I spent quite a few years working circuses, setting up and tearing down big top tents all over the Lower 48. I happened into the business accidentally, just needed a job one day and there it was. I fell in love with it and gained quite an education from it, by no means exclusive to the engineering of large flexible transient structures.
Worst job I had in that business was a company based out of Atlanta that shall in this context remain nameless. They had recently acquired the holdings of a Sarasota-based show that went bust following a catastrophic collapse of their seating system. Dozens of injured customers and the resultant litigation had wiped the show right out. My responsibility involved getting the damaged seating system and the wretched ruin of a tent ready to travel again.
The owner and the tent boss were both raving dope fiends. The tent boss had an insatiable appetite for cocaine. The owner had a fondness for cocaine and heroin, as well as late-night staff meetings where he would babble away on disconnected tangents having little to do with any particular task at hand while the crew, myself included, struggled to stay awake and pretend we were listening.
Setting the whole thing up for the first show in Atlanta was a nightmare. The seating system was, in a word, fucked. The collapse had warped much of the steel support system, and a great deal of imaginative improvisation had gone into getting it to stand on its own. The owner and his tent boss insisted that it was quite safe, but could not persuade any one of us to accept the position of seat boss.
The tent was missing a lot of small parts, so there was a lot of improvisation involved in its construction as well. Corners were cut, odd and unlikely substitutions were made in places where they should not have been in the service of plain hubris. One of my crewmates, a fellow named Jay with whom I had worked on other, more reputable shows, mentioned in passing his unease about the whole thing as we sat outside the tent downing a few beers and smoking some pot at the end of a particularly arduous day.
“Listen,” I told him, “The only people around here who aren’t nervous about this shit are ripped to the tits on blow, Jay.” I walked him around the tent and pointed out no less than sixteen different gaffes on the tent itself that should not be. “Any one or two of these little inventions of ours might fly, here,” I continued, “But sixteen? That’s pushing it. I’m getting out of here as soon as this thing opens, I don’t want any part of this.” I left Atlanta the day the show opened. A few towns and several accidents later, so did Jay.

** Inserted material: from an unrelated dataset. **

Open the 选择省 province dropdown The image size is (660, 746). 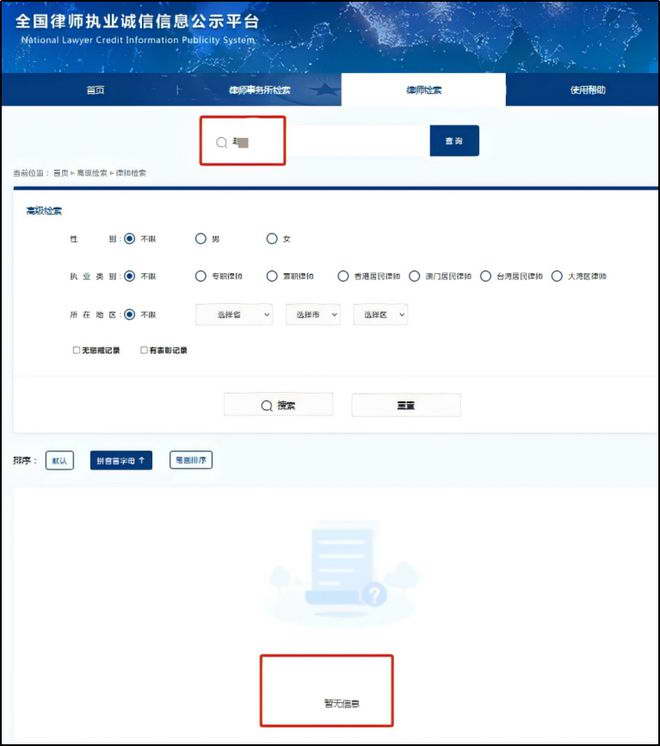point(233,314)
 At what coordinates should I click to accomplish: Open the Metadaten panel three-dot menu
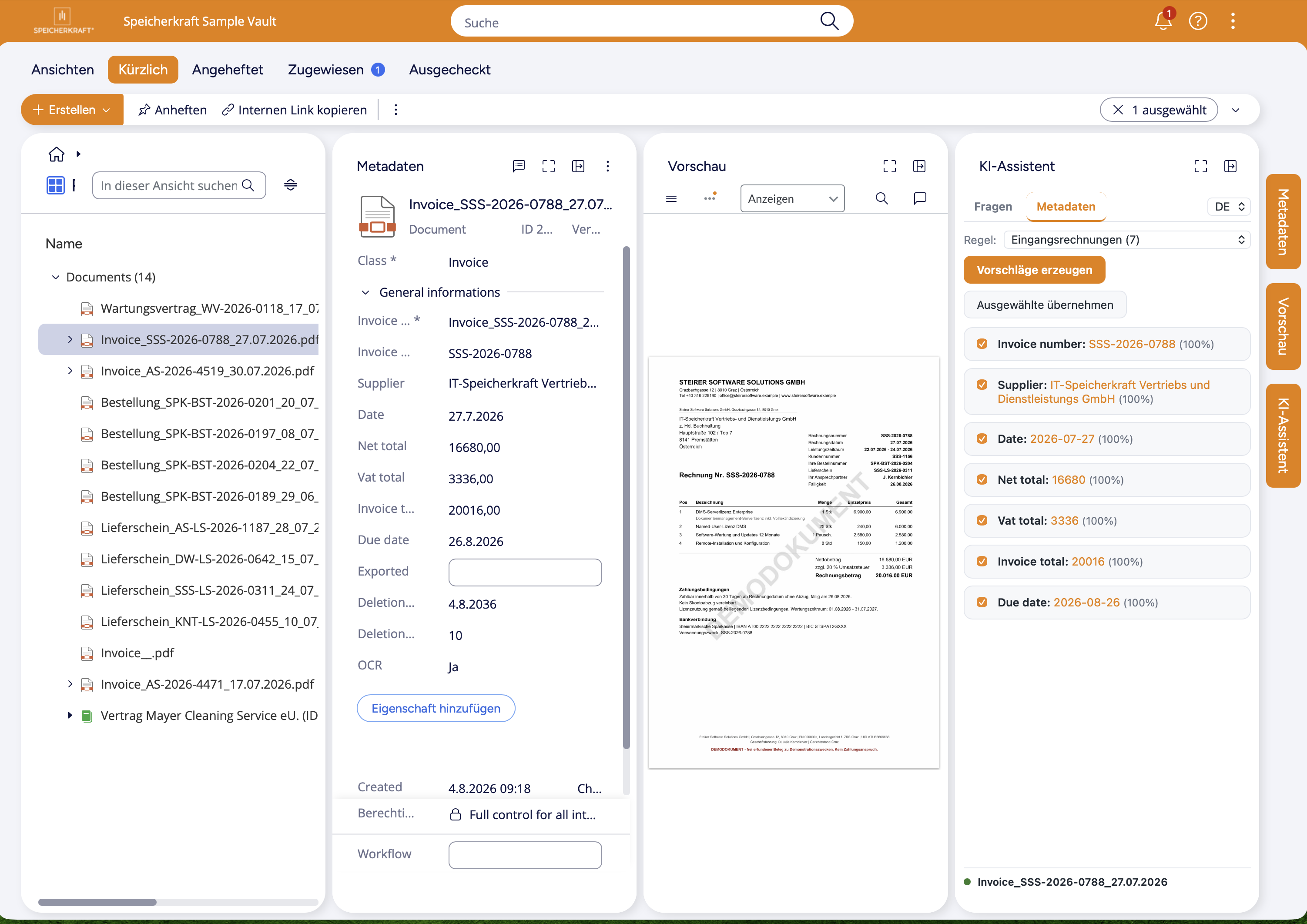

The present situation here in America reminds me very much of that time. The dedication and loyalty of our armed forces and intelligence officers are being perverted and abused in the service of a war effort most charitably described as completely demented, the weather is going totally cattywhumpus & doomsday despite endless official denial that anything out of the ordinary is going on, the Constitution is in shreds at the bottom of Bush’s wastebasket, the economy teeters on the brink of an abyss, and ordinary law-abiding citizens are beginning to talk about armed resistance. Hell, the only thing missing is the dead rising to attack the living, and with the crowd we’ve got in charge here, I’m dead certain that particular scenario will roll up on us live on the network news in the fullness of time.
In 2004, on the heels of the most blatantly bogus presidential election in my 53 years, I consoled myself and my loved ones with the confident prediction that this regime would follow the track of the Nixon debacle, terminating in August, 2006. I figured that those officers of the military and intelligence community still loyal to the Constitution would make some sort of stand, do what they do best, and restore the Republic. I lost a tidy amount of money wagering on that premise, but it isn’t the money that concerns me, although maybe it should be.
What concerns me is that this can get worse, much worse, and that the “cold” civil war going on behind the curtain inside the Beltway might get very hot and spill out into plain view on the streets. This country seems to be headed toward a second civil war. This evil circus tent we are trapped in is held together with chicken wire and gaffer tape, and the sky has turned dark and bilious, the sure signs of an imminent tornado all around.
When a tornado approaches a circus tent, the rules get simple: lace it up as tightly as you can and run like hell.